Guam – The deaths of two Department of Mental Health and Substance Abuse patients in May could have been prevented, according to papers filed in District Court by Federal Manager Dr. James Kiffer.
Dr. Kiffer submitted a 3rd Quarter Status Report to the District Court of Guam detailing the events that led up to the deaths of the two patients which occurred just weeks apart.
One patient died in a car accident. After an internal investigation, it was determined that the patient “was not properly secured by seatbelt” in the vehicle that was being driven by a DMHSA vendor. Kiffer notes that although the driver of the vehicle that struck the Mental Health van was speeding, the area in which the Mental Health patients lived was in one of Guam’s busiest highways.
“Vendor’s homes should be in community settings where clients have the opportunity to interact with neighbors within a community in order to gain appropriate independent living skills,” wrote Kiffer, adding that he has requested that future Request For Proposals include this requirement in order to qualify for program selection.
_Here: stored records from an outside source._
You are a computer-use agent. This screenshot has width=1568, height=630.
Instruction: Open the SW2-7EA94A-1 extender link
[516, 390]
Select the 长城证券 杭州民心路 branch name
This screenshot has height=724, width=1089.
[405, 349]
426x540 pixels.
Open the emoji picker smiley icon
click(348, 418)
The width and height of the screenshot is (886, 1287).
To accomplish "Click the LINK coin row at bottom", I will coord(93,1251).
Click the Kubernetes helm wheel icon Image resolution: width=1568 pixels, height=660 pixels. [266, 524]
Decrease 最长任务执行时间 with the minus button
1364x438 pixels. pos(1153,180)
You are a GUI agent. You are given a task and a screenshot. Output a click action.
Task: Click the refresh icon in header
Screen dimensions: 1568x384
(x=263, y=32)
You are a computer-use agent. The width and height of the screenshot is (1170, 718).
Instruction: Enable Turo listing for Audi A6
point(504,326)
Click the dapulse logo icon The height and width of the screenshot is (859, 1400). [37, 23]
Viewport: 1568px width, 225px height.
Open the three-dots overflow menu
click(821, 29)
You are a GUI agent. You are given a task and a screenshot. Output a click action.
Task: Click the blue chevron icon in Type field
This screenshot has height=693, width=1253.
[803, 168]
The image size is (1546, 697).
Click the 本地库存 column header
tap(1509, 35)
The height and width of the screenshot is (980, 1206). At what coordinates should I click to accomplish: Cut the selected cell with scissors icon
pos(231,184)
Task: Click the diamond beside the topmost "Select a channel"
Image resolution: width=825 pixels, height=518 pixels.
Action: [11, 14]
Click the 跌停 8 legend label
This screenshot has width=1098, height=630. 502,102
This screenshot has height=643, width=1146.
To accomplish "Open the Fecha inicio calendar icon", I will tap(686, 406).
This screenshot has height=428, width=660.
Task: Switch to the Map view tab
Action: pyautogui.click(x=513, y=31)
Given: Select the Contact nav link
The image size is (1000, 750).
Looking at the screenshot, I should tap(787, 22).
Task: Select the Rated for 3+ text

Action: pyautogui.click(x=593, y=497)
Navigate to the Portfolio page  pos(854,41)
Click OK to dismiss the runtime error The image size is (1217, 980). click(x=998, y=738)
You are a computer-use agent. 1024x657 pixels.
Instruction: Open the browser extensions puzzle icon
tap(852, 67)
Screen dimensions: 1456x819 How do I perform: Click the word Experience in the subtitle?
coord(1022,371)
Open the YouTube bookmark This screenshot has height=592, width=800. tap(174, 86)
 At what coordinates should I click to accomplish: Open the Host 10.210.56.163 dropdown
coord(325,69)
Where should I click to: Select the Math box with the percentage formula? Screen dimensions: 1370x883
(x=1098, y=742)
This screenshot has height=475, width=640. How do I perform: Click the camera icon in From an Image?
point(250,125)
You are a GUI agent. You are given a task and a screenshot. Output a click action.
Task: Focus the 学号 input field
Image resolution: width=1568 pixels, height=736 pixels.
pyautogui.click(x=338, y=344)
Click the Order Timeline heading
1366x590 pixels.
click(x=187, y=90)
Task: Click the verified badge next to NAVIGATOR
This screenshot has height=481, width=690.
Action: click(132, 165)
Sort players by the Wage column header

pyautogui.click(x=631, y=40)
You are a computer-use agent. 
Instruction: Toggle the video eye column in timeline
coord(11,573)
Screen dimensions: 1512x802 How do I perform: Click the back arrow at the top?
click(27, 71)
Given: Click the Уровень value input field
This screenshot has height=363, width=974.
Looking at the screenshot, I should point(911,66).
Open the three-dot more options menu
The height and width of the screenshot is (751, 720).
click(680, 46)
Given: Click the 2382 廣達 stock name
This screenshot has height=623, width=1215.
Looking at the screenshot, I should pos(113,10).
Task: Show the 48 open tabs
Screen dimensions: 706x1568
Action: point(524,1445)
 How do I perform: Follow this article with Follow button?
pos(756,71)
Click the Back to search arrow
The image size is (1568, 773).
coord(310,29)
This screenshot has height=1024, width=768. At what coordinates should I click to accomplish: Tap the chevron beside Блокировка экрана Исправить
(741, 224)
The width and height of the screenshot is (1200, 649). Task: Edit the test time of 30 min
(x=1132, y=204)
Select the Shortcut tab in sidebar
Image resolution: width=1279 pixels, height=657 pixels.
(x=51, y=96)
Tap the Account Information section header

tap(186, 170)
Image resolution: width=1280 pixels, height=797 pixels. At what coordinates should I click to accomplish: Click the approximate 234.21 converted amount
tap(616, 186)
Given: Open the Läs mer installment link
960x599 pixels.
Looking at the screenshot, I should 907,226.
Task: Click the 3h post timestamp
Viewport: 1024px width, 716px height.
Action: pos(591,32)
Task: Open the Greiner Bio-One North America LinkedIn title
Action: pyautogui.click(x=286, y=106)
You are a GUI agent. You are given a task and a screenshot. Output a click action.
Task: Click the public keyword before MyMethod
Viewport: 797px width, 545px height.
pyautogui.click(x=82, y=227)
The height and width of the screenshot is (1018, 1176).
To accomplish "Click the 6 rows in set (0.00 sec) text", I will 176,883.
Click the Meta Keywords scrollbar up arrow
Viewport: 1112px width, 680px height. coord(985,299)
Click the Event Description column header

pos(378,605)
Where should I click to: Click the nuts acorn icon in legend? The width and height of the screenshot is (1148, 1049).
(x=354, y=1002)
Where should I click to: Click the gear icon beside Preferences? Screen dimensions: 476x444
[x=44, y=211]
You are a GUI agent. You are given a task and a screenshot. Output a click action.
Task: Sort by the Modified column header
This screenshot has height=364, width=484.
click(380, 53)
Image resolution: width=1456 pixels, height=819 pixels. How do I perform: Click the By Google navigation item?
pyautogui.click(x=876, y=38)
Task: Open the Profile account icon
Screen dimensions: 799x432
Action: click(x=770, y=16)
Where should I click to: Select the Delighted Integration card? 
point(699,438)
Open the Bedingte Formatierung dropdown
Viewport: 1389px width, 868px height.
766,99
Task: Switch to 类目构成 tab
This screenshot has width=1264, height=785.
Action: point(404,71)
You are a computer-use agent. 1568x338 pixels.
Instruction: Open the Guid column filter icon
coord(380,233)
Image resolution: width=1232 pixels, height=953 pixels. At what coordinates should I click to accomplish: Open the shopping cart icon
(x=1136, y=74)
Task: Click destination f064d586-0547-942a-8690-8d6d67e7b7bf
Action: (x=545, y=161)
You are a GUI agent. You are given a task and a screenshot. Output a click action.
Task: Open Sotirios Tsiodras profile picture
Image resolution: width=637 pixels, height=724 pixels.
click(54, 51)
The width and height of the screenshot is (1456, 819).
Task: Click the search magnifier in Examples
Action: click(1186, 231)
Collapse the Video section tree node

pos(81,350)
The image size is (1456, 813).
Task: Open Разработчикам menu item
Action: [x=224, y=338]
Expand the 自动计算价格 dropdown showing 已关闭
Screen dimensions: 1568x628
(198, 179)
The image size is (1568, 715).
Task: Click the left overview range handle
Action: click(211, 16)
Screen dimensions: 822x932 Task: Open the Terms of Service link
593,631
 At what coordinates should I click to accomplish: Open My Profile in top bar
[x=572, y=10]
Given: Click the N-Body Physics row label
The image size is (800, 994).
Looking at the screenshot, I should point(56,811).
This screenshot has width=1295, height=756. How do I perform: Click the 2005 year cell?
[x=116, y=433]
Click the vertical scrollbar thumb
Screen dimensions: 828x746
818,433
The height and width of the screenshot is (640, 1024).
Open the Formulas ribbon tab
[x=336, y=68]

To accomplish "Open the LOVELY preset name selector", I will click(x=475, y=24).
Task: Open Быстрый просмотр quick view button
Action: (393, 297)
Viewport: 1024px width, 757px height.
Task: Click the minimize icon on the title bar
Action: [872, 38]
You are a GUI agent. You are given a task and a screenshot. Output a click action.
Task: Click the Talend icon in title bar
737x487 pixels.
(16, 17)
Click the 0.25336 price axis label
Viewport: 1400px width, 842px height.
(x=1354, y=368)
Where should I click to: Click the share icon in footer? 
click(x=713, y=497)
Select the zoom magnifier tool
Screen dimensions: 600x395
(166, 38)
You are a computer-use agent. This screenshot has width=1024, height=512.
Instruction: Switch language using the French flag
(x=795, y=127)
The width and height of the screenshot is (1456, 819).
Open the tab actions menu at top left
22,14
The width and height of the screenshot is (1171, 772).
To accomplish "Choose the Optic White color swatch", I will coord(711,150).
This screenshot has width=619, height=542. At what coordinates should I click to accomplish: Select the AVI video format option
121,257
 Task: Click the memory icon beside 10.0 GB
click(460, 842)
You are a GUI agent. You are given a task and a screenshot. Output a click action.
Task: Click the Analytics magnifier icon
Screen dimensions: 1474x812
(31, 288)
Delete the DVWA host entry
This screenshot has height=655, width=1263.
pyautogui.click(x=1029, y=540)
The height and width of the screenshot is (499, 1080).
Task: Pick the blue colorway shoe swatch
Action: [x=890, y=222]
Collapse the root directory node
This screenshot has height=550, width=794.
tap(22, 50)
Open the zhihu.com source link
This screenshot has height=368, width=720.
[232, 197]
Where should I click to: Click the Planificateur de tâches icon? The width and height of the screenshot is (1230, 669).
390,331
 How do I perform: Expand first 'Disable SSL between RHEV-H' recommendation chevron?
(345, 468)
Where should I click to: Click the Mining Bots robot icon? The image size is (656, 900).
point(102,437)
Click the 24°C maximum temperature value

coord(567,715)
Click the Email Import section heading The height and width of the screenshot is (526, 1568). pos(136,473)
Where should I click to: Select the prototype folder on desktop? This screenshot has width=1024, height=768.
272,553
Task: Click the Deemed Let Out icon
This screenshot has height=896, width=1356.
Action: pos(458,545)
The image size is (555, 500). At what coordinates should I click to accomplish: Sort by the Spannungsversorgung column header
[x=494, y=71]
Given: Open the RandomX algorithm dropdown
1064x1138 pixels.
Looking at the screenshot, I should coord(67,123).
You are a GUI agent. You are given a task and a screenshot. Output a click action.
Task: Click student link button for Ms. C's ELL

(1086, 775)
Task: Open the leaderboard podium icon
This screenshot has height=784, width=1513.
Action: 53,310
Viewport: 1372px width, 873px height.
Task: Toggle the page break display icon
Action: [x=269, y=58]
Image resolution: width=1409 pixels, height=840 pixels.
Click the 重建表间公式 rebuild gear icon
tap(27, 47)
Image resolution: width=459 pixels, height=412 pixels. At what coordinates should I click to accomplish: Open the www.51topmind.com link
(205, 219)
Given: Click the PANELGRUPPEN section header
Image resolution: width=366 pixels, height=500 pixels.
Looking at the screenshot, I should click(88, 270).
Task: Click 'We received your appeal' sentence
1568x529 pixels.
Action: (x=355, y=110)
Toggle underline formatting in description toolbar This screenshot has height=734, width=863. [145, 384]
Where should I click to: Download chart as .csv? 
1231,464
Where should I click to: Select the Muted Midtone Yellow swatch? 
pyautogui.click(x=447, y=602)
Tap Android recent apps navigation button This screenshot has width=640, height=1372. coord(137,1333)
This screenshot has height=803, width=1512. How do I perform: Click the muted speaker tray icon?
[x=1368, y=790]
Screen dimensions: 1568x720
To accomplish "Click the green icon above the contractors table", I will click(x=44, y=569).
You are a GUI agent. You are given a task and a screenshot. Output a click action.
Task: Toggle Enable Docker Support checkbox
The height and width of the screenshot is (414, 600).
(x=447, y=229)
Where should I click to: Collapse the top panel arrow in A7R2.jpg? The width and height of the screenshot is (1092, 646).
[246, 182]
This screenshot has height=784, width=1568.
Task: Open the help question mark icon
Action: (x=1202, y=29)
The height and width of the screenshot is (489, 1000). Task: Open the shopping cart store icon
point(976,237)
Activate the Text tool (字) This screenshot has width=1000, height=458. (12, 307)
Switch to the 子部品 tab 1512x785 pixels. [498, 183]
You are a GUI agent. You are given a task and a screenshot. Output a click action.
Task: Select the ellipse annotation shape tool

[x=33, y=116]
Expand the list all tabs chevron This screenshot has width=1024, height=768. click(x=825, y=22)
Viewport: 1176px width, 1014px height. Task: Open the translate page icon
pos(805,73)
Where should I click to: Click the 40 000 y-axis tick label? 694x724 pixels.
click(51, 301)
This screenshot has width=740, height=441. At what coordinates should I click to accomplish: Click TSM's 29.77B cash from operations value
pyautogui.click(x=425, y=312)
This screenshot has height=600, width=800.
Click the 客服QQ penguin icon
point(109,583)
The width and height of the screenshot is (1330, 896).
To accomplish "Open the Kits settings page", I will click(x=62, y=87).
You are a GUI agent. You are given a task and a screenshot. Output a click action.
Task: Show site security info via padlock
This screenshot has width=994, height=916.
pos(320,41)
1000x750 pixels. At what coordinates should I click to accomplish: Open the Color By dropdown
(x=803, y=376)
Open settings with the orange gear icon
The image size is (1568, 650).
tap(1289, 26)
In August, Kiffer told District Court Judge Consuelo Marshall that the DMHSA van with six mental health clients was making a left turn when another car coming from the opposite lane struck the van, forcing the patient to be ejected out of the vehicle. The other occupants of the vehicle suffered minor injuries, he added.
In the second incident, a patient suffered a fatal heart attack after he choked on a piece of watermelon. According to Kiffer, there was a notation in the patient’s chart that he had difficulty swallowing.
“It did not appear that program precautions were taken in the home as they may not have been aware of reported swallowing difficulties,” wrote Kiffer. “The primary action to taken to reduce the likelihood of this event is for the Department to assume responsibility of professional service and treatment to clients in the homes rather than shift that responsibility to vendors.”
The patient, Kiffer says, was being cared for in a residential placement home and by the vendor providing the services. He adds that DMHSA will begin providing its own staff to each vendor to assure “quality of service” and that “information in the mental health chart is acted upon within the residential settings by the vendor staff.”